EXERCISE:
Take every line in the entries that includes the word "computer" and copy it.

EXCERPTED DATA:
·····

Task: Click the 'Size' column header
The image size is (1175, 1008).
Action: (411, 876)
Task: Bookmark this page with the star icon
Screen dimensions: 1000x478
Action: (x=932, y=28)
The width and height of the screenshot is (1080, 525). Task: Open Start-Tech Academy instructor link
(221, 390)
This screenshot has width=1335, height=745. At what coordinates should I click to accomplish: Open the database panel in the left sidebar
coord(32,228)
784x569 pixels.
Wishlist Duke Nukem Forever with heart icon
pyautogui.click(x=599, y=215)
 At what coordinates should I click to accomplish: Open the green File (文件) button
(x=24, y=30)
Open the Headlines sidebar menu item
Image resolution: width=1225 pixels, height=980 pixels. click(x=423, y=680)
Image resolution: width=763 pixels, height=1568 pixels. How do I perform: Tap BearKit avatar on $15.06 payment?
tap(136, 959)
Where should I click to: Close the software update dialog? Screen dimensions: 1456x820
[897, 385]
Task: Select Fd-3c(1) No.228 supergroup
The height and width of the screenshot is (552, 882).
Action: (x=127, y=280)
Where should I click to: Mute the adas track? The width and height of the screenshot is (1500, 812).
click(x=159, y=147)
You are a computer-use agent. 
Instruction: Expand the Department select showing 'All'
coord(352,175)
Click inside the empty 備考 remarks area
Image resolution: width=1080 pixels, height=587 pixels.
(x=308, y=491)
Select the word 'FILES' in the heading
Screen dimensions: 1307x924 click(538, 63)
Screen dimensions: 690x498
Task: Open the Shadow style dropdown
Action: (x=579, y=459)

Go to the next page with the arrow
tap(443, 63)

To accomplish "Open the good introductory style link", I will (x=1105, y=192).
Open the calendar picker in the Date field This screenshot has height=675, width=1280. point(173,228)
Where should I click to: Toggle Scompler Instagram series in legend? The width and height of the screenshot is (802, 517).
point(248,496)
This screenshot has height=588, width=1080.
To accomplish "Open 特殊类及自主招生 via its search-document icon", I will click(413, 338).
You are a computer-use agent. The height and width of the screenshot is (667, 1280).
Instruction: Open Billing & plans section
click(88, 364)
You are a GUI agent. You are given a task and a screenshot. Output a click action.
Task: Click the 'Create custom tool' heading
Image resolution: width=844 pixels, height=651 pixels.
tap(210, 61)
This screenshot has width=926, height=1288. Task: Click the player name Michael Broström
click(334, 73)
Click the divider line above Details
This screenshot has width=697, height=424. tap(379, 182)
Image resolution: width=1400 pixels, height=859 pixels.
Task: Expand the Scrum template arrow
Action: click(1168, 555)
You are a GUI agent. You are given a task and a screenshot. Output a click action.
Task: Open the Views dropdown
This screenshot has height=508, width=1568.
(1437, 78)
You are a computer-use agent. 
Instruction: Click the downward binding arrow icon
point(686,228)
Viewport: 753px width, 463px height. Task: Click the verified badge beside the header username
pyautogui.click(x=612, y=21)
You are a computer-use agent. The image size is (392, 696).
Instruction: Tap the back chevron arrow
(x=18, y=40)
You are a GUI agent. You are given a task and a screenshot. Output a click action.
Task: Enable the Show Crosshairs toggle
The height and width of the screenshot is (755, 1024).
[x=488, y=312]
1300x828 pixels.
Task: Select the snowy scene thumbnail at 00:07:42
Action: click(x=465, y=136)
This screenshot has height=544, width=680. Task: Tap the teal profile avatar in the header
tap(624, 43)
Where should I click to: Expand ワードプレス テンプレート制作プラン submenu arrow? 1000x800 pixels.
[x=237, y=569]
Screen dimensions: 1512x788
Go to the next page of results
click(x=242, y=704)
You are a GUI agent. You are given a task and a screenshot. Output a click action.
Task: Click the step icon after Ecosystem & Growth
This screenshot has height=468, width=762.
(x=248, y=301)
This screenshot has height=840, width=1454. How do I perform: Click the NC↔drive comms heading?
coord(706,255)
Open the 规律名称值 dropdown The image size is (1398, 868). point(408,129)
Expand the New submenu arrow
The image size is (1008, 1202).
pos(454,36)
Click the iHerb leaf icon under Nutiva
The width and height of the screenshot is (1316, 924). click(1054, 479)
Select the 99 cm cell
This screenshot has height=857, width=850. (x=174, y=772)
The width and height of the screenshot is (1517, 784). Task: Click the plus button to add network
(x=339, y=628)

·····

EXPECTED ANSWER:
You are a computer-use agent. 
You are a computer-use agent. The height and width of the screenshot is (667, 1280).
You are a computer-use agent. 
You are a computer-use agent. The image size is (392, 696).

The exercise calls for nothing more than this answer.